An experiment to build a single-use app with the help of Copilot.
Idea
I listened to a podcast that discussed the idea that AI would soon make single-use software viable.
Single-use or disposable software refers to applications designed to meet specific, often short-term, business or personal needs. These solutions are typically developed quickly to address immediate requirements and discarded or replaced once their purpose is fulfilled.
Guzzle is a hands-on experiment to determine how close today’s AI tools can come to delivering on this concept.
Description
Overview
I wanted to track my protein intake for a week to ensure I consumed around 160 grams per day. While numerous tracker apps are available that maintain detailed ingredient databases, I find them too fiddly and time-consuming to use.
In my case, I was willing to accept reduced accuracy in favor of speed and ease of use.
My solution was to use GPT4 to calculate estimated protein values based on short, natural-language descriptions of my consumed foods.
My goal was to build this single-use app within 2-4 hours.
Design
The components of the app are as follows:
Front End
- A simple HTML form styled using Tailwind CSS
- Date Select, Save, and Calculate functions wired to the button click events
Database
- Airtable database
Flask Server with the following routes:
- /get – return saved food intake information for the provided date from Airtable
- /save – save food intake information for the provided date to Airtable
- /calculate – use OpenAI GPT4 API to calculate the protein total based on the natural language food intake descriptions provided
Process
I used Visual Studio and Github Copilot to develop the app.
Copilot was generally very effective in creating both front-end and server code. It was able to develop clean HTML and Javascript for the form, including using Tailwind for styling. It also did a great job stubbing out the Flask server code.

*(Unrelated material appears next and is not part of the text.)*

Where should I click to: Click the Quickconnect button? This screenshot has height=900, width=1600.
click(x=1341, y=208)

However, I did get bogged down on a couple of occasions, which increased the overall development time. One significant issue was related to date formatting. Despite numerous attempts, Copilot was unable to compare a date provided in the /get request with those stored in Airtable. Ultimately, I had to figure that out myself.
Learnings
I came close to building the app within my goal of 2-4 hours, completing it within three evenings, totaling approximately 6 hours.
My experience aligns with the general consensus among the developer community – using AI for code generation is extremely beneficial, saving a significant amount of time, particularly on simple tasks. However, in its current state, AI will hit roadblocks that require an experienced developer to resolve.

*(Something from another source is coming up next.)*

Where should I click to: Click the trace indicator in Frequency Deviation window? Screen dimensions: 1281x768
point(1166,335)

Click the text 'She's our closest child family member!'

The Guzzle code is pretty clean, but then again, it is a simple app with little or no architectural complexity.
As a tool, Guzzle was perfect for my needs. Since it was so quick to record my food intake, I consistently used it for a week and was able to obtain the data I was looking for. The accuracy of the protein calculations was acceptable -within about 10-15% based on some manual calculations I did for comparison. I improved the accuracy by cheating a little – providing protein values for a few of the foods I commonly eat in the system prompt.
My key learnings from this experiment are:
- Copilot (or generative AI in general) is not quite there yet to reliably create software for non-technical users, with the possible exception of more constrained scenarios such as building logic into platforms like Salesforce. That said, with the pace of progress, AI capabilities will likely dramatically improve in the very near term.

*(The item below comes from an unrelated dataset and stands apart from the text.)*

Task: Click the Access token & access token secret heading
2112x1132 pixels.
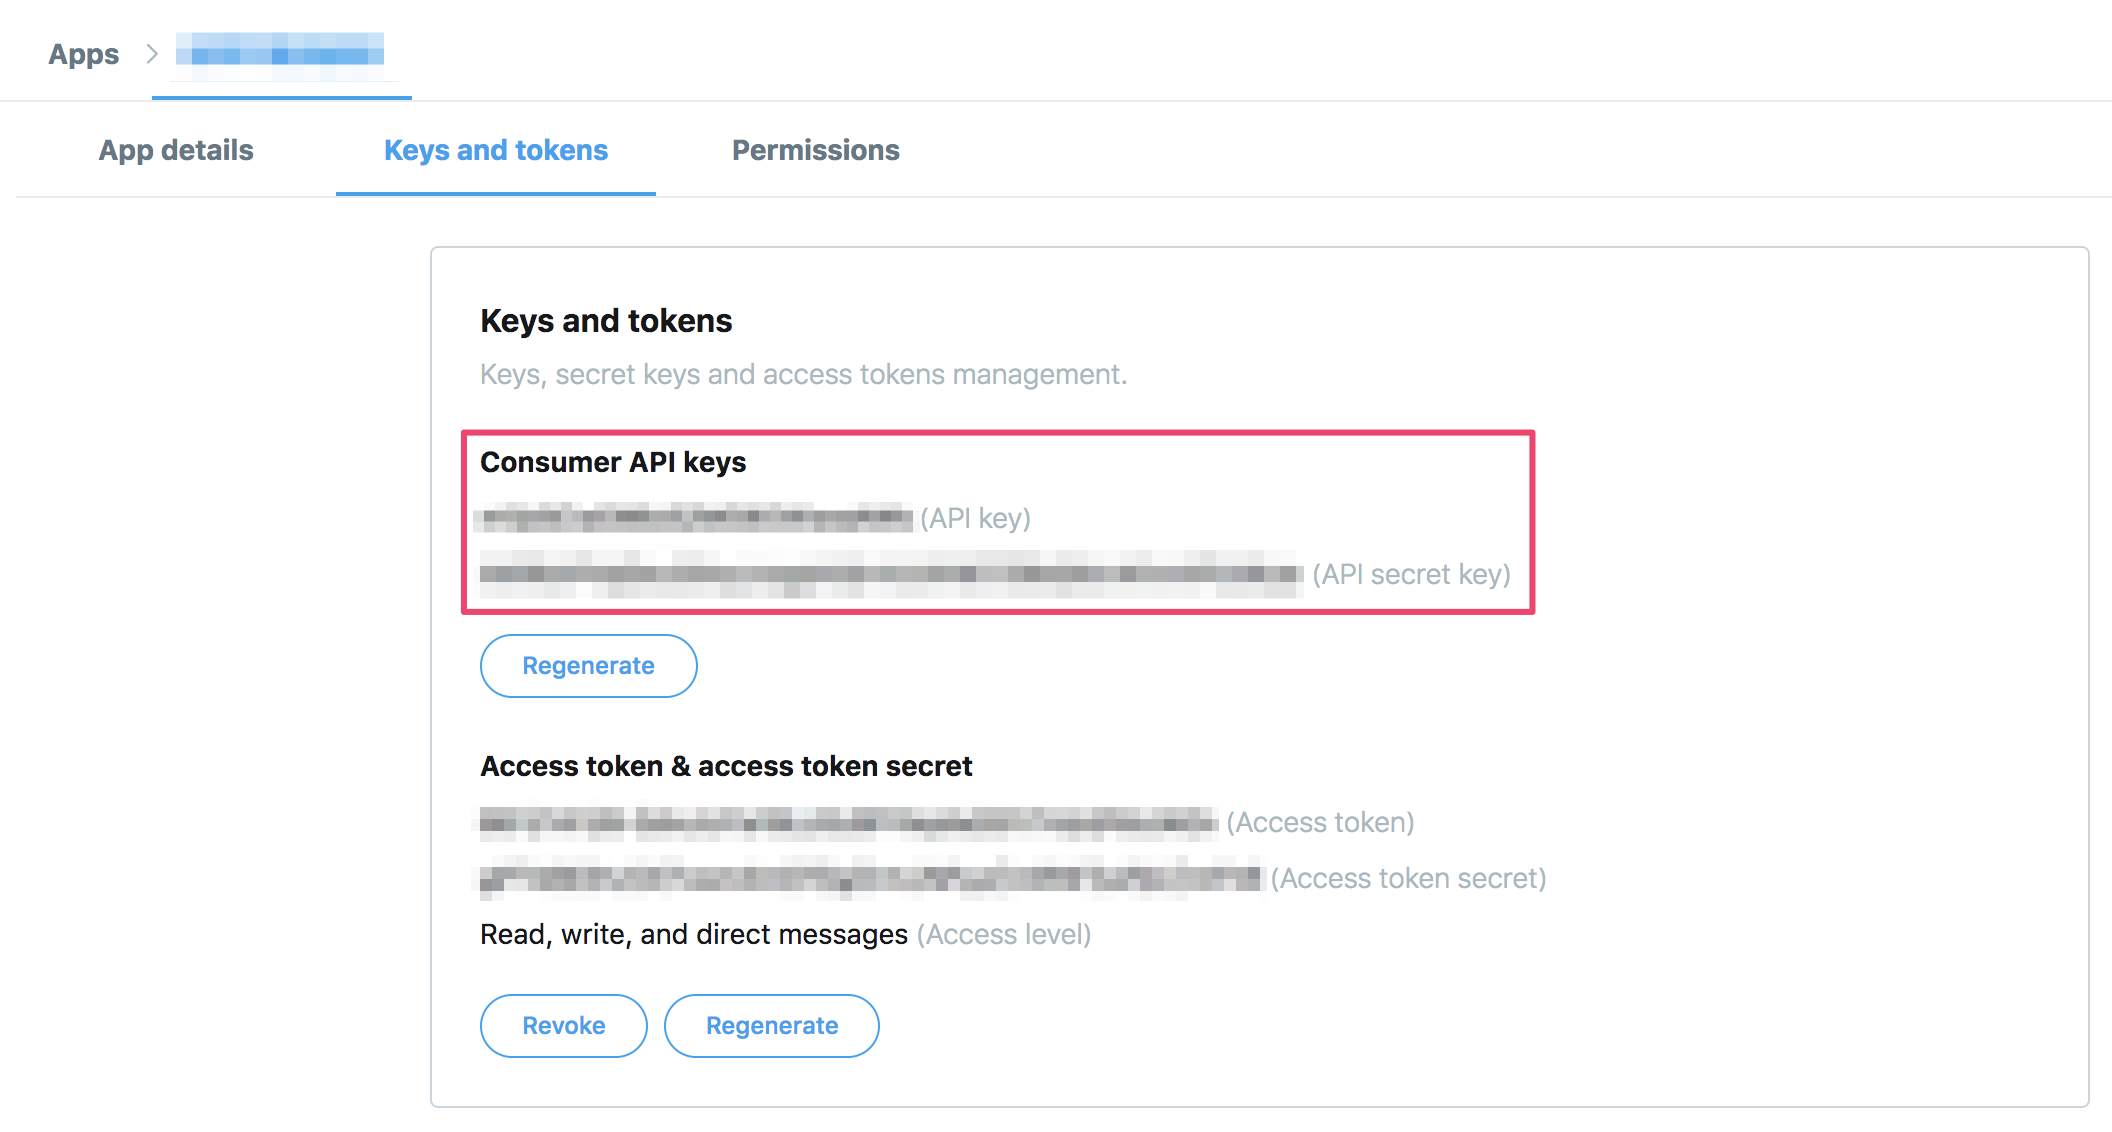Action: pyautogui.click(x=726, y=766)
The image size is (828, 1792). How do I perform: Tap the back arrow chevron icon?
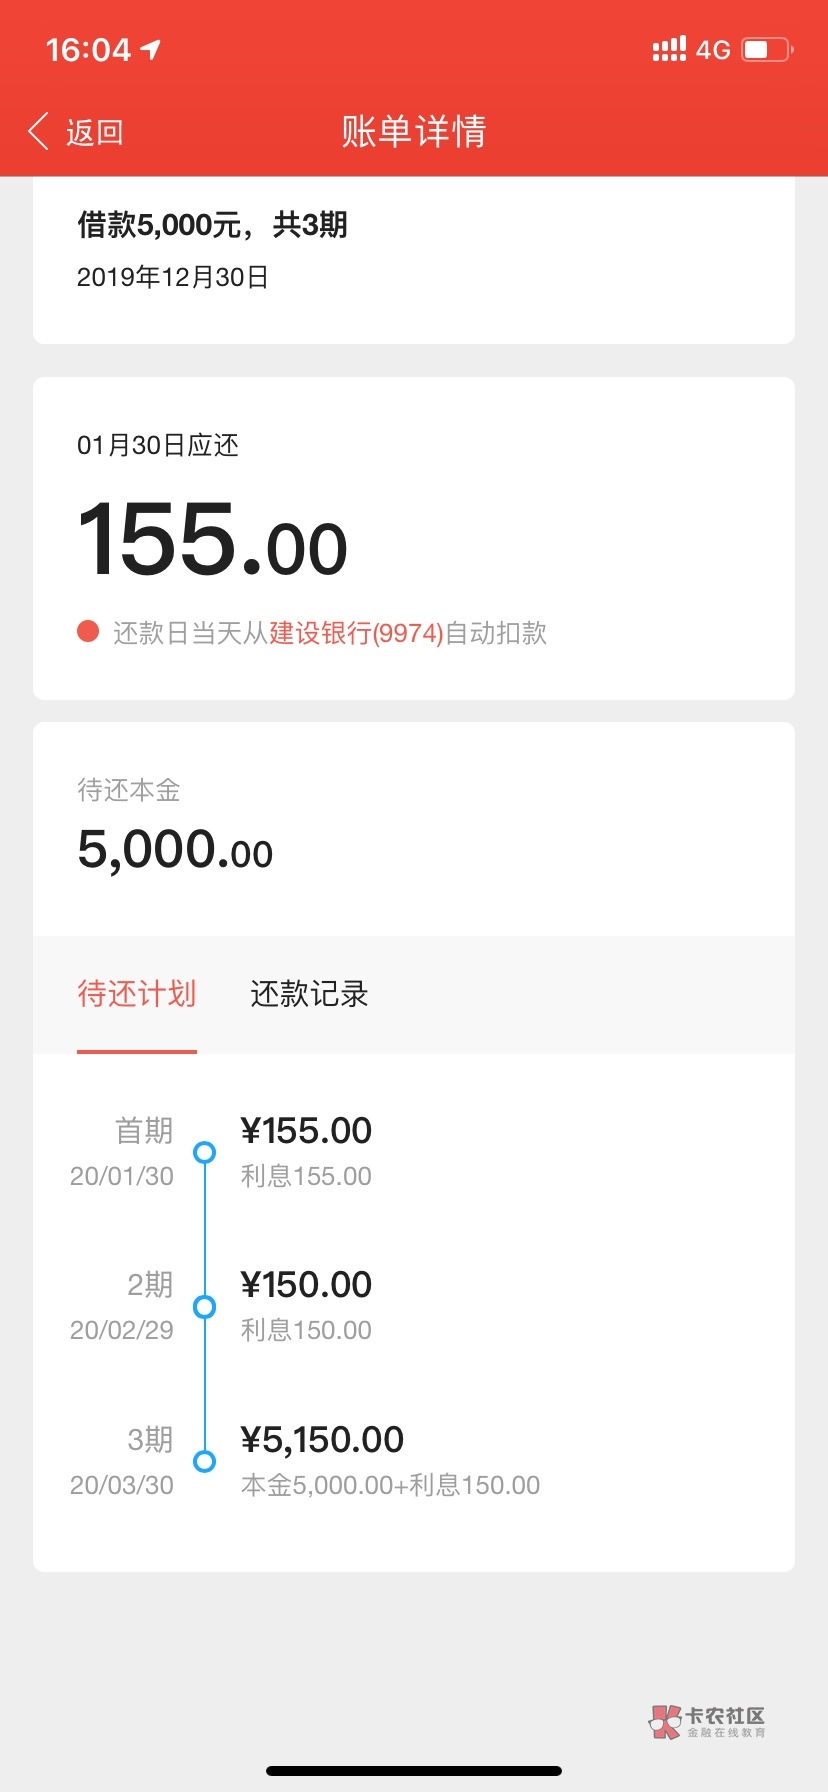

- It is interesting to note that without Copilot I would not have considered building this app. To extrapolate, think of how much more software will be created in the future with the help of AI.
- Consuming 1 gram of protein per pound of body weight per day is very hard for vegetarians.
Do Next
- This tool accomplished what I needed, and I have no further plans to extend it.
- The concept of building a single-use app worked well, and I will consider using it again as the need arises.